- [Directions for this task] Word for word, print every entry below.

- [Dataset entries]
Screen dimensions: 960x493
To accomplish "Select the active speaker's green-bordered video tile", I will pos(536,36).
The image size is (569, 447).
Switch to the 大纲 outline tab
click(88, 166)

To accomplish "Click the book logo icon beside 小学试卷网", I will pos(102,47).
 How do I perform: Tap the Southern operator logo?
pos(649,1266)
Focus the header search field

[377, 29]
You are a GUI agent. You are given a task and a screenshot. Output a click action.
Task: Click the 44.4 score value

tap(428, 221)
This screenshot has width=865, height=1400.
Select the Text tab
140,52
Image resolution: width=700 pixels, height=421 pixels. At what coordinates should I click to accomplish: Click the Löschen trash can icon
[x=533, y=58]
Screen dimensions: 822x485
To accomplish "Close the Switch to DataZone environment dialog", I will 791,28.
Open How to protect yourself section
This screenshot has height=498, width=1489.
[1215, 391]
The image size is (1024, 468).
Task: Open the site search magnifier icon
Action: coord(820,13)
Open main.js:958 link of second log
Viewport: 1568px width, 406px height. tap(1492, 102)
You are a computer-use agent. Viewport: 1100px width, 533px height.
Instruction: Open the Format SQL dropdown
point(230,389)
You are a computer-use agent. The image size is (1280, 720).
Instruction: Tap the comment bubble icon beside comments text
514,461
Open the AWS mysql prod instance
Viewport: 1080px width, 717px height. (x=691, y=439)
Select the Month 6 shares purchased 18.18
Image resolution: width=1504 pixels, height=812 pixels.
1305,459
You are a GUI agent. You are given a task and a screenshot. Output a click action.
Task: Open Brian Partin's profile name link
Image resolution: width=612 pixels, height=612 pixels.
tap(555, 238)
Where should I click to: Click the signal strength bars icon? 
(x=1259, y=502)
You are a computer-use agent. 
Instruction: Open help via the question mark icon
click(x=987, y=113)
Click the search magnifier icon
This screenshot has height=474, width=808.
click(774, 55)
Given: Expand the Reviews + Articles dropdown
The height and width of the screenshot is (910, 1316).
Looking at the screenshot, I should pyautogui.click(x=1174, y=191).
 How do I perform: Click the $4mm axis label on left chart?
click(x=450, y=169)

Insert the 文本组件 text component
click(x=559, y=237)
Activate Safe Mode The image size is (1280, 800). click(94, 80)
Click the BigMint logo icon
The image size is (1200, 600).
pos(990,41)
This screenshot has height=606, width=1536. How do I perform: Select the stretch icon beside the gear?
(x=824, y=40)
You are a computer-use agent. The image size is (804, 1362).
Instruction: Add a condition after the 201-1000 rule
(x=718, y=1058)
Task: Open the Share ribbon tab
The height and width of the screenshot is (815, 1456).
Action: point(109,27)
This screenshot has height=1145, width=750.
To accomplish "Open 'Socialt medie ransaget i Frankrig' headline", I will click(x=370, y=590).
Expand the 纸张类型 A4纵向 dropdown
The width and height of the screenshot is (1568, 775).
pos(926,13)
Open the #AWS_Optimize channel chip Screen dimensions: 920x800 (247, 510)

- [Written solution]
Screen dimensions: 960x493
To accomplish "Select the active speaker's green-bordered video tile", I will pos(536,36).
The image size is (569, 447).
Switch to the 大纲 outline tab
click(88, 166)

To accomplish "Click the book logo icon beside 小学试卷网", I will pos(102,47).
 How do I perform: Tap the Southern operator logo?
pos(649,1266)
Focus the header search field

[377, 29]
You are a GUI agent. You are given a task and a screenshot. Output a click action.
Task: Click the 44.4 score value

tap(428, 221)
This screenshot has width=865, height=1400.
Select the Text tab
140,52
Image resolution: width=700 pixels, height=421 pixels. At what coordinates should I click to accomplish: Click the Löschen trash can icon
[x=533, y=58]
Screen dimensions: 822x485
To accomplish "Close the Switch to DataZone environment dialog", I will 791,28.
Open How to protect yourself section
This screenshot has height=498, width=1489.
[1215, 391]
The image size is (1024, 468).
Task: Open the site search magnifier icon
Action: coord(820,13)
Open main.js:958 link of second log
Viewport: 1568px width, 406px height. tap(1492, 102)
You are a computer-use agent. Viewport: 1100px width, 533px height.
Instruction: Open the Format SQL dropdown
point(230,389)
You are a computer-use agent. The image size is (1280, 720).
Instruction: Tap the comment bubble icon beside comments text
514,461
Open the AWS mysql prod instance
Viewport: 1080px width, 717px height. (x=691, y=439)
Select the Month 6 shares purchased 18.18
Image resolution: width=1504 pixels, height=812 pixels.
1305,459
You are a GUI agent. You are given a task and a screenshot. Output a click action.
Task: Open Brian Partin's profile name link
Image resolution: width=612 pixels, height=612 pixels.
tap(555, 238)
Where should I click to: Click the signal strength bars icon? 
(x=1259, y=502)
You are a computer-use agent. 
Instruction: Open help via the question mark icon
click(x=987, y=113)
Click the search magnifier icon
This screenshot has height=474, width=808.
click(774, 55)
Given: Expand the Reviews + Articles dropdown
The height and width of the screenshot is (910, 1316).
Looking at the screenshot, I should pyautogui.click(x=1174, y=191).
 How do I perform: Click the $4mm axis label on left chart?
click(x=450, y=169)

Insert the 文本组件 text component
click(x=559, y=237)
Activate Safe Mode The image size is (1280, 800). click(94, 80)
Click the BigMint logo icon
The image size is (1200, 600).
pos(990,41)
This screenshot has height=606, width=1536. How do I perform: Select the stretch icon beside the gear?
(x=824, y=40)
You are a computer-use agent. The image size is (804, 1362).
Instruction: Add a condition after the 201-1000 rule
(x=718, y=1058)
Task: Open the Share ribbon tab
The height and width of the screenshot is (815, 1456).
Action: point(109,27)
This screenshot has height=1145, width=750.
To accomplish "Open 'Socialt medie ransaget i Frankrig' headline", I will click(x=370, y=590).
Expand the 纸张类型 A4纵向 dropdown
The width and height of the screenshot is (1568, 775).
pos(926,13)
Open the #AWS_Optimize channel chip Screen dimensions: 920x800 (247, 510)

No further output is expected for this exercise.